PLUS - Grep

For the final post in this series, let’s write a real program in PLUS. Rather than working on a Rosetta Code problem, I’ll use this opportunity to implement a useful program, a version of Unix grep for MTS.

Grep

Grep is a program from Unix to find text in files. The first version was written in around 1974 in PDP-11 assembly language, and is available on pretty much every Unix derived system today. I don’t believe there is an equivalent for MTS - the MTS File Editor does have a rich pattern matching language but is a bit unwieldy to use from the command line.

The requirements for the program are:

Pattern matching

The first problem is how can we match patterns? There is no regular expression library like regex in Unix. Looking through Volume 3, on page 366.3 there is a set of routines that look promising:

Three system subroutines, PATBUILD, PATMATCH, and PATFREE, are available for implementing $FILESTATUS-like pattern-matching capabili- ties from user programs.

PATBUILD will build a pattern from an input string.
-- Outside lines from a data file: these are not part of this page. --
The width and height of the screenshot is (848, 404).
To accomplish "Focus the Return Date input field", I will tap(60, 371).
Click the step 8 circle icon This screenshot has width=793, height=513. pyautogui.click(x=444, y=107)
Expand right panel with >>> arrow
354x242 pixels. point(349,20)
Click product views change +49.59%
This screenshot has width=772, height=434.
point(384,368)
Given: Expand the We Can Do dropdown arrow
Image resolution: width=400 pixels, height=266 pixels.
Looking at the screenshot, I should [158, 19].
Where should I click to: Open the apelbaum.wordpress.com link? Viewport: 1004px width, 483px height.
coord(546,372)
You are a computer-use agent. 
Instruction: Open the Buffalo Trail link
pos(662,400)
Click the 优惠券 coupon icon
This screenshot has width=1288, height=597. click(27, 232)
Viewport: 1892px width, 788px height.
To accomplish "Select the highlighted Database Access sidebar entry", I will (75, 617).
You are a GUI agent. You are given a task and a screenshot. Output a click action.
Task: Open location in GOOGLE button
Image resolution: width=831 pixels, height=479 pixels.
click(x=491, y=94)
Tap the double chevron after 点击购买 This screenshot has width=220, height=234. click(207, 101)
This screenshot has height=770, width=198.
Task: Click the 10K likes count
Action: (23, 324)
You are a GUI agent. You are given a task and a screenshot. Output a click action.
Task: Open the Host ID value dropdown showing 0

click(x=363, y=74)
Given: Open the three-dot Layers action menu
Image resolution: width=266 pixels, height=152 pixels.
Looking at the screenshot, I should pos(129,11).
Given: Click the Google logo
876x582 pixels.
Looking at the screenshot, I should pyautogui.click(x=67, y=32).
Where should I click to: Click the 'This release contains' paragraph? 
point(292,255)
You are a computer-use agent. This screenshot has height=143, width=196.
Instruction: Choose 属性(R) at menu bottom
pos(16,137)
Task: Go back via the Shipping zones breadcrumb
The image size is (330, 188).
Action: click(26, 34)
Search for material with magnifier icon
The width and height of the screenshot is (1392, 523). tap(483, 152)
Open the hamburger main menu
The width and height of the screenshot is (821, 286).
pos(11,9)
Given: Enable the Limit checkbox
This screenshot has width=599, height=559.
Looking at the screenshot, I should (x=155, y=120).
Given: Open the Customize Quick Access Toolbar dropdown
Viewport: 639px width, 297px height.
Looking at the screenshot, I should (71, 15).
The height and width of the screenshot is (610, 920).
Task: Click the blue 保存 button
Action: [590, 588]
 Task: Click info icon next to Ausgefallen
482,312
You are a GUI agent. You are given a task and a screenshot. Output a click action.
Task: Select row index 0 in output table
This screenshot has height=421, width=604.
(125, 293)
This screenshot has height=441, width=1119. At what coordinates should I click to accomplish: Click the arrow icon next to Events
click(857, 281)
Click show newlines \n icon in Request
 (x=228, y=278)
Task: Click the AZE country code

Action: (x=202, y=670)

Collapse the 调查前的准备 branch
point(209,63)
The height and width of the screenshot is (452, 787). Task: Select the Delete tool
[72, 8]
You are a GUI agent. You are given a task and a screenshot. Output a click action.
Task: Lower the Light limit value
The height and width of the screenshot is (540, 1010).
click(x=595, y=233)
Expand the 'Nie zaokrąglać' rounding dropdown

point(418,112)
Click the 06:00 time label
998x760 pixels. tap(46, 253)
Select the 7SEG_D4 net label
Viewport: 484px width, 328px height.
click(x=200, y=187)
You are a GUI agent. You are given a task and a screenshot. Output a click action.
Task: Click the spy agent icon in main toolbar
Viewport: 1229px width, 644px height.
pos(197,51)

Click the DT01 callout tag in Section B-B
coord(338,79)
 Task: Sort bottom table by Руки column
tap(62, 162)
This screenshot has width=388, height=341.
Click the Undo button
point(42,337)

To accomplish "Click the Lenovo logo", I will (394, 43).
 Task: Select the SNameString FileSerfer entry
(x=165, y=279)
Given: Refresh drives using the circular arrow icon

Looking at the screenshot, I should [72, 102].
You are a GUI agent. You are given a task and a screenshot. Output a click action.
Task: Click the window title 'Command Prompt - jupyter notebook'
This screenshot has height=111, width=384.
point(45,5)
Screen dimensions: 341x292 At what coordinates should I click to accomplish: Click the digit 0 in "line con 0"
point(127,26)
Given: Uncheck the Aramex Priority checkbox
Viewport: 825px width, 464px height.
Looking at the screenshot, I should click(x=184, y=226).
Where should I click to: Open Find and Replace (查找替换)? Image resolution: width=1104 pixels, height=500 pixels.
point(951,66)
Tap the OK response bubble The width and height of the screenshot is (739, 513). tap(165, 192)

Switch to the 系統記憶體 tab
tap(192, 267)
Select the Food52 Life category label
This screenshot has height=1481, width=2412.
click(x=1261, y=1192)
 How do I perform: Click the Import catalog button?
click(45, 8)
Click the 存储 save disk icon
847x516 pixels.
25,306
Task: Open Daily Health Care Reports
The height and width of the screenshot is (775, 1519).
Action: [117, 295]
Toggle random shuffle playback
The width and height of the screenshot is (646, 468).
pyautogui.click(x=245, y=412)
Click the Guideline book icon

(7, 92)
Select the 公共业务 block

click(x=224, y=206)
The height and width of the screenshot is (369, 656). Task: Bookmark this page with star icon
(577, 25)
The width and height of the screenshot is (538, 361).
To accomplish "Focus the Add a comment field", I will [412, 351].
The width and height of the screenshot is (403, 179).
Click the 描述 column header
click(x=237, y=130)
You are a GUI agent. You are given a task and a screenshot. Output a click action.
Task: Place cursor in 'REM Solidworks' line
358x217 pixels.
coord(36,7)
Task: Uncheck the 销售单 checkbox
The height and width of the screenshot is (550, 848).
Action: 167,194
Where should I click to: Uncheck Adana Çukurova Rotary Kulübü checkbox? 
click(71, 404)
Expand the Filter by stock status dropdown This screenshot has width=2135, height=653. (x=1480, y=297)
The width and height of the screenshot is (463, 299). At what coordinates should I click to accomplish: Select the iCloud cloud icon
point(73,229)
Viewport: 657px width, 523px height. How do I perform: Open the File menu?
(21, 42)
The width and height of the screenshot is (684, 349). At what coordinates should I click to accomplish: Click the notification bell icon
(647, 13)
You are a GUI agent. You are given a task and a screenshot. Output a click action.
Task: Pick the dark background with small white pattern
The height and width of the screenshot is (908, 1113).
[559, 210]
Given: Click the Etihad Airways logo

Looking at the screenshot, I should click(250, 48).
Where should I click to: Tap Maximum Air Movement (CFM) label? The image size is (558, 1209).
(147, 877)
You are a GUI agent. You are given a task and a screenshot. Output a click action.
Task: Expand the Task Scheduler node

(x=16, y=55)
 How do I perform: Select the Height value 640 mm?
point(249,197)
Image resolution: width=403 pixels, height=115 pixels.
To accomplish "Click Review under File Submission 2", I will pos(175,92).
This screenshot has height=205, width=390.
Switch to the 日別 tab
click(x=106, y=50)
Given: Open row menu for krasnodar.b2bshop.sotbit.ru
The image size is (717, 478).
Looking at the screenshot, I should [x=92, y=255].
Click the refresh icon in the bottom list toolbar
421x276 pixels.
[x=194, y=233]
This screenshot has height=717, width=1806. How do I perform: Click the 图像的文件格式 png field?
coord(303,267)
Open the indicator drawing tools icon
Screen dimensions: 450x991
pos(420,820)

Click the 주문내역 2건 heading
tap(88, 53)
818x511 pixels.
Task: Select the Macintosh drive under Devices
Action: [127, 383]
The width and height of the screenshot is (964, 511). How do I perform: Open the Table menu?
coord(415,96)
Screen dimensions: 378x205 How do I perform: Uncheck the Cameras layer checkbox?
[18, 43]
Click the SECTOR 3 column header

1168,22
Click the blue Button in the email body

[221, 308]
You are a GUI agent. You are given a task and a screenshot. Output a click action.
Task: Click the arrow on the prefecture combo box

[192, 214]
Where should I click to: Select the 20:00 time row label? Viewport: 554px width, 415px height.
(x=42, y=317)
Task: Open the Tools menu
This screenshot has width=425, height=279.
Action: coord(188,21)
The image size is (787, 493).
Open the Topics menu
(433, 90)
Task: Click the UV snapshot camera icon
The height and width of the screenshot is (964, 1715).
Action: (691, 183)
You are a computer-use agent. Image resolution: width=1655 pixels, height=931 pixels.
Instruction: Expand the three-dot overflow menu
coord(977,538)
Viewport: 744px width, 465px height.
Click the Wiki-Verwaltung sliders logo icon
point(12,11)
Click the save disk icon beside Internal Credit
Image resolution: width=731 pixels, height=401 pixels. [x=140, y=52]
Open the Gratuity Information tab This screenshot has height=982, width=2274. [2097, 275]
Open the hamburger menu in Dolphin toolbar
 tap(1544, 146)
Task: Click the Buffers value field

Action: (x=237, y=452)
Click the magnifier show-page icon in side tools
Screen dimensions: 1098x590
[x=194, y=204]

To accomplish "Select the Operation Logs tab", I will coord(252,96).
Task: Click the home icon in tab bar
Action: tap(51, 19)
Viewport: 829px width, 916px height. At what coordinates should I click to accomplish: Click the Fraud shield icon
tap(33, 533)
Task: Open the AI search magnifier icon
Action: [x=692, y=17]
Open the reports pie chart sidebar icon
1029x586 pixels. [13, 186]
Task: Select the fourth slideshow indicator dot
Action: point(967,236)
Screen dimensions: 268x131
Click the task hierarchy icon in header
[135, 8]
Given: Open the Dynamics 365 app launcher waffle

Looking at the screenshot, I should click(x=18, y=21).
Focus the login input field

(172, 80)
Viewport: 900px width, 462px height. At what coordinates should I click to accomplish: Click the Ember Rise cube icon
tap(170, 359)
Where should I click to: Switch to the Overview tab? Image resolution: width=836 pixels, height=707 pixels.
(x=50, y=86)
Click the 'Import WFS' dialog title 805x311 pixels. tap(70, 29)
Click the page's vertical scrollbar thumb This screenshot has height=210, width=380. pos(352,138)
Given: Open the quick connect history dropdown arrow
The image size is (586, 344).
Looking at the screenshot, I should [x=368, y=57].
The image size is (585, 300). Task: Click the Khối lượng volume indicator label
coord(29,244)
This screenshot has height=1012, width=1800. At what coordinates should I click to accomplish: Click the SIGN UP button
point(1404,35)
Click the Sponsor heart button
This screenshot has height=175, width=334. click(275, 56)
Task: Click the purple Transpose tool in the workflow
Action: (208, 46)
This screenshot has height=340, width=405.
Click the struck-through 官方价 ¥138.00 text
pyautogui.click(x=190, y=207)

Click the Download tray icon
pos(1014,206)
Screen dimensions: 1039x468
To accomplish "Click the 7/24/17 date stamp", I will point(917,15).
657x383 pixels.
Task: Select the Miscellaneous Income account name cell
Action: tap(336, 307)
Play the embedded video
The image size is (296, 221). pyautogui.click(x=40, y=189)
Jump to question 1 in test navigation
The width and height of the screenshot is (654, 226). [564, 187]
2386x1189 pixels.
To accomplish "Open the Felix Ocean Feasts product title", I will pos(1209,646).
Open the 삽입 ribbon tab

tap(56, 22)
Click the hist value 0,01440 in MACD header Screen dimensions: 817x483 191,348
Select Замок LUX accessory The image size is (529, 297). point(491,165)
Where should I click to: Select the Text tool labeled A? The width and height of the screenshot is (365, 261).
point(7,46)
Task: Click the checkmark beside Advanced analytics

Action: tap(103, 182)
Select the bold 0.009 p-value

The input string may be of any length and may specify a file name or a generic string. For example:

File names: “2CYB:data?", “?.doc”, “2ABC:?”

Generic strings: “Bill R?", “in the state of ?”

PATMATCH will compare an input string against the pattern built by PATBUILD. The input string may be of any length.

PATFREE will free the storage used to build the pattern.

Although this is more suited for file wildcard expansion than general text search, we’ll use this as a quick way to get the program running.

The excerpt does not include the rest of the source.